_What needs to be done_. Every line from the one containing "The image size is (576, 392)." to the end of the records below must be copied exactly, and no pictures may be included.

_Input records_.
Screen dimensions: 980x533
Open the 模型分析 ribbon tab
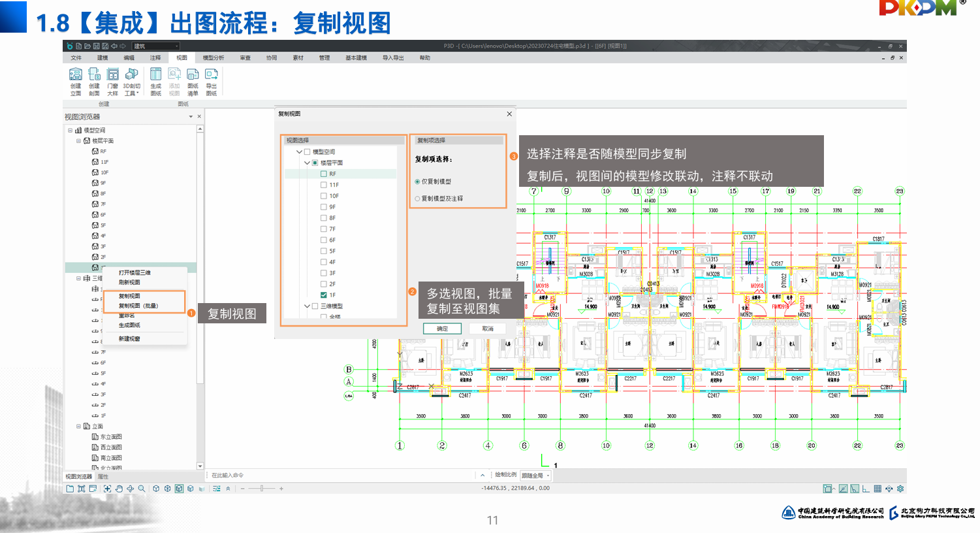[x=213, y=58]
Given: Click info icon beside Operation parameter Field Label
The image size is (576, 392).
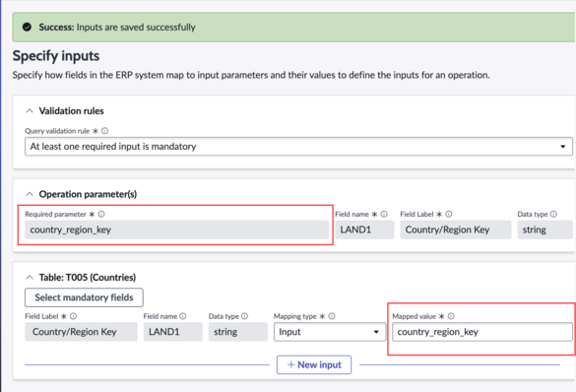Looking at the screenshot, I should point(449,214).
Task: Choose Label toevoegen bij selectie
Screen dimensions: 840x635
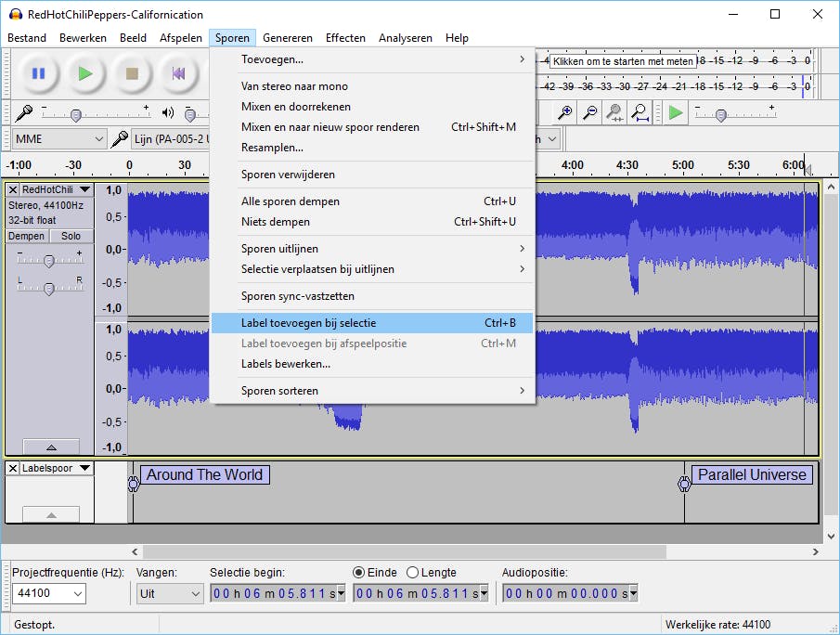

_Solution for this problem_.
The image size is (576, 392).
Looking at the screenshot, I should point(449,214).
Task: Choose Label toevoegen bij selectie
Screen dimensions: 840x635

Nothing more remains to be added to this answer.